Signs and Symptoms of Rabies
Rabies is an acute encephalomyelitis that almost always progresses to coma or death within 10 days after the first symptom, characterized by neurological dysfunction, behavioral changes, and specific phobias like hydrophobia and aerophobia. 1
Clinical Presentation
Rabies typically progresses through several distinct stages:
Early Signs (Prodromal Phase)
- Fever
- Headache
- Malaise
- Anxiety or agitation
- Pain or paresthesia at the bite site
- Nausea
- Vomiting
Acute Neurologic Phase (Encephalitic or "Furious" Rabies - 80% of cases)
- Hyperexcitability
- Agitation
- Confusion
- Hallucinations
- Hypersalivation
- Hydrophobia (pathognomonic) - severe spasms of the throat and respiratory muscles when attempting to drink or when presented with water 2
- Aerophobia - similar spasms triggered by air currents 2
- Autonomic dysfunction (fluctuating blood pressure, heart rate)
- Seizures
- Cranial nerve deficits
Paralytic Rabies (20% of cases)
- Flaccid paralysis beginning in the bitten limb
- Progressive ascending paralysis (may be symmetric or asymmetric)
- Can be mistaken for Guillain-Barré syndrome 2
Terminal Phase
- Coma
- Multiple organ failure
- Death (virtually inevitable once clinical signs develop)
Time Course
- Incubation period: Highly variable, typically 3-12 weeks but can range from several days to months, rarely exceeding 6 months 1
- Prodromal phase: 2-10 days
- Acute neurologic phase: 2-7 days
- Coma: 5-14 days
- Death: Almost always occurs within 10 days after the first symptom 1
Diagnostic Considerations
In humans, rabies should be suspected in any patient with:
- History of animal bite (especially from bats, raccoons, skunks, foxes, or unvaccinated dogs)

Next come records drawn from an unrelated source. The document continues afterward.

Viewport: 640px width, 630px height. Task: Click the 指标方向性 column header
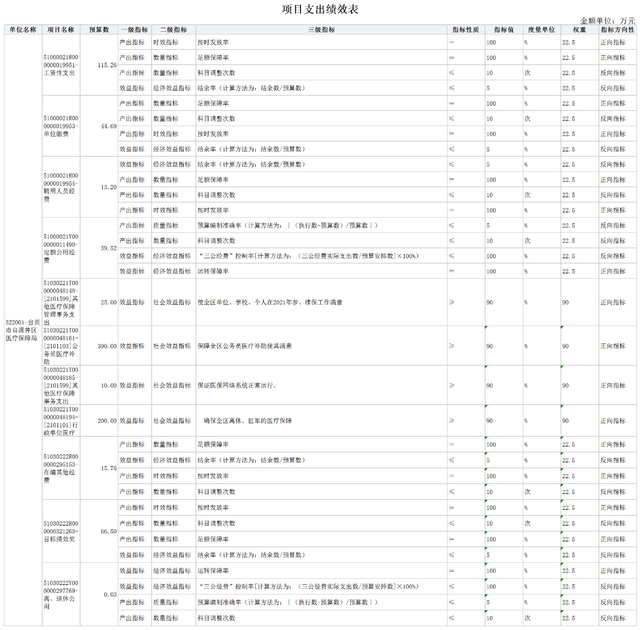pos(617,31)
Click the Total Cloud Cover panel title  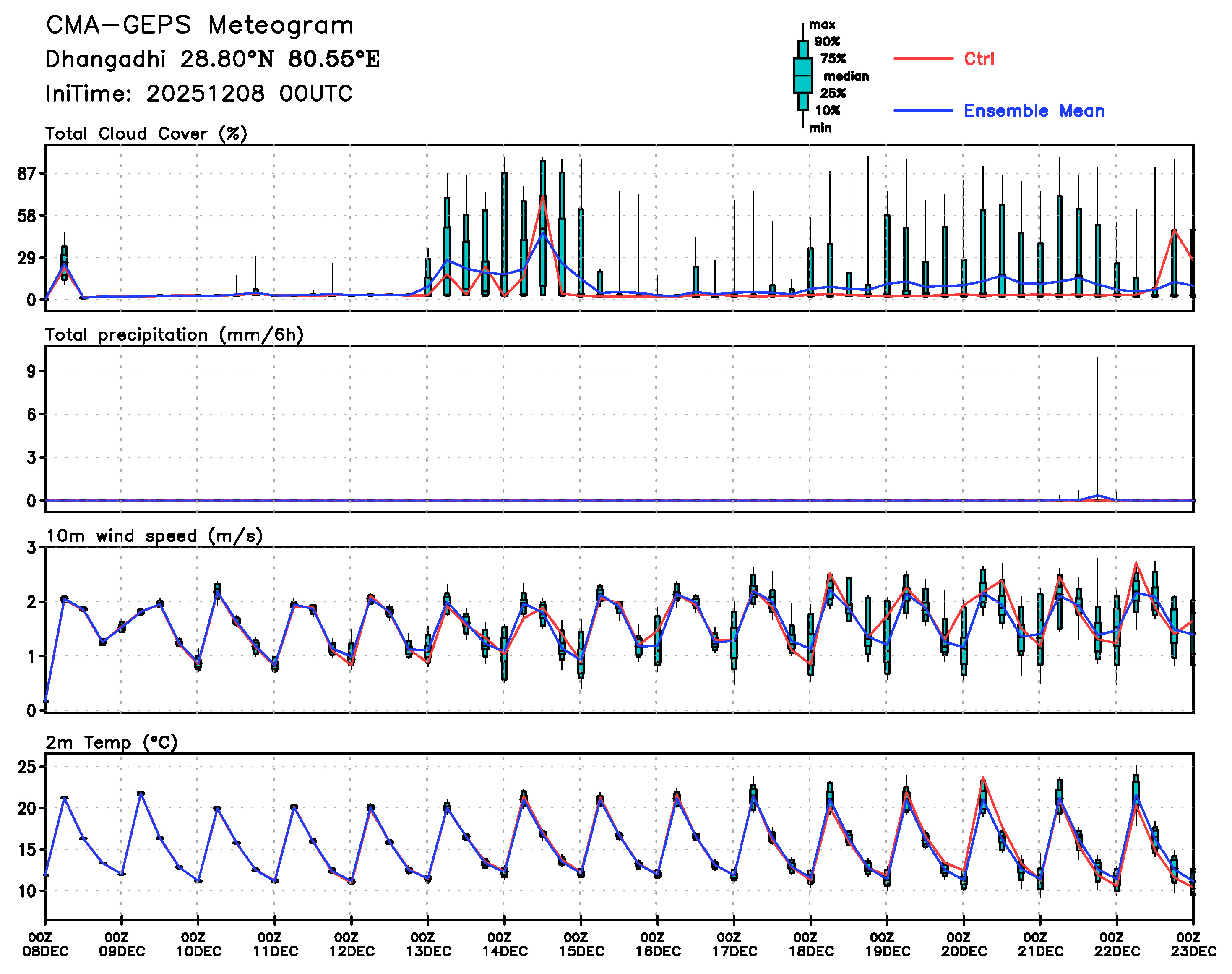pyautogui.click(x=146, y=134)
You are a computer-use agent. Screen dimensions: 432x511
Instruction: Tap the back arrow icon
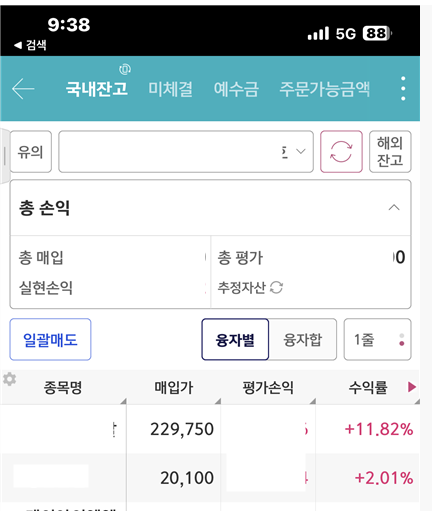(23, 89)
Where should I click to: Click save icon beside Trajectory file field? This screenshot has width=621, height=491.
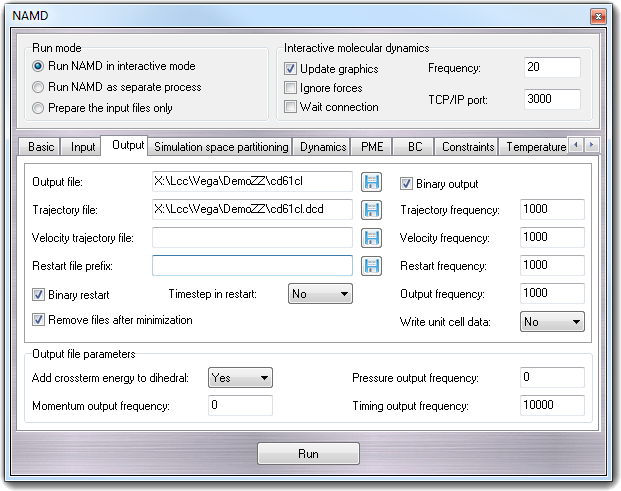click(372, 210)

- Progressive neurologic symptoms
- Hydrophobia or aerophobia
- Rapid deterioration without other explanation
Important Clinical Pitfalls
Absence of bite history: Up to 20% of patients may not recall a bite, particularly with bat exposures where bites can be minor and unrecognized 3
Misdiagnosis of paralytic rabies: The paralytic form can be mistaken for Guillain-Barré syndrome, leading to delayed diagnosis 2
Atypical presentations: Children or individuals who received incomplete post-exposure prophylaxis may present with atypical symptoms, making diagnosis challenging 4
Post-vaccination cases: Extremely rare cases may occur despite vaccination, often with modified clinical presentation 4
Lack of hydrophobia: Not all patients develop the classic hydrophobia, especially early in the disease course
Prevention
Since rabies is almost universally fatal once symptoms develop, prevention through proper post-exposure prophylaxis is critical:
- Immediate wound cleansing with soap and water for 15 minutes
- Administration of rabies immune globulin
- Complete course of rabies vaccination
- Tetanus prophylaxis as indicated 3
Early recognition of potential rabies exposure and prompt initiation of post-exposure prophylaxis remain the only effective interventions to prevent this devastating disease.